At one point I had the idea that clearing and smoothing the walking
trails through my woods would result in brisk exercise. That was before I
caught myself stopping every few steps to look at something: seed pods on a
redbud tree, gooseberry leaves turning scarlet, a cat following me, the view
across the creek valley, a spider web, the sky.
Along the west side of the ridge, I often pause so long I seem to take
root, like Tolkien’s Ent Treebeard:
“I can see and hear (and smell and feel) a great deal from this, from this, from this a-lalla-lalla-rumba-kamanda-lind-or-burúmë.
Excuse me: that is a part of my name for it; I do not know what the word is in
the outside languages: you know, the thing we are on, where I stand and look
out on fine mornings, and think about the Sun, and the grass beyond the wood,
and the horses, and the clouds, and the unfolding of the world.”

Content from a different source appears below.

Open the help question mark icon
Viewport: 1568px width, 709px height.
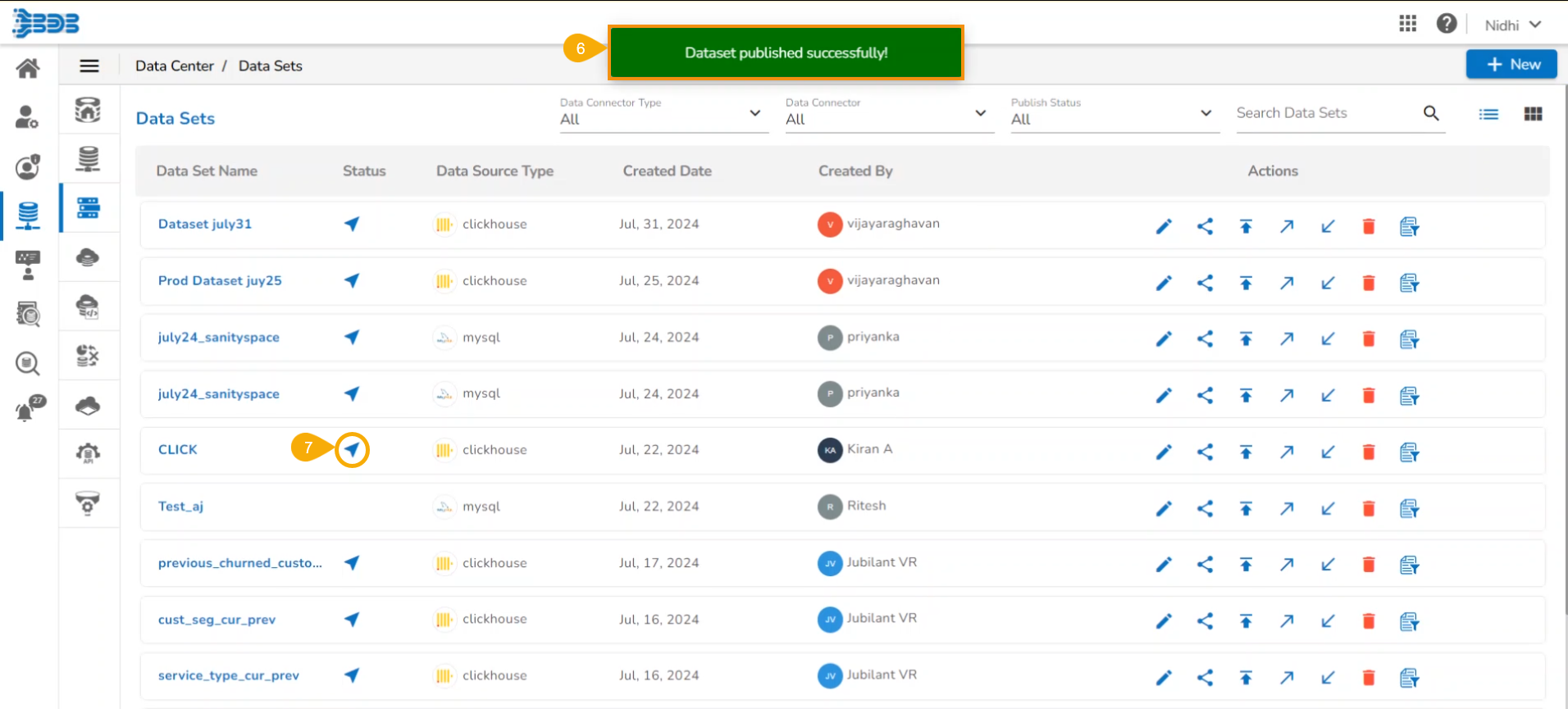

— Treebeard in The Two Towers by J.R.R. Tolkien
I don’t even want to close my eyes to meditate. The sounds of the
woodlands overwhelm me. Blue jays set up a racket. Crows argue politics.
Footsteps in the fallen leaves might be a cat or a deer or a wild turkey. The
occasional car or truck labors uphill. A neighbor fires up the chainsaw. The
wind swishes across the valley before it begins to move the trees on the ridge.
I have to look.
One of my favorite cards in Morgan’s Tarot is “The Universe: Not
unfolding the way it should.” The Zen
joke, of course, is that the Universe can only unfold exactly the way it
should.
Leaves cover the paths. Branches outline the sky. In a few months the
trees will bud again. Geese call above the clouds, heading south, this time.
The seasons and cycles turn. I pause on the hillside and look across the creek
valley to watch the slow unfolding of the world.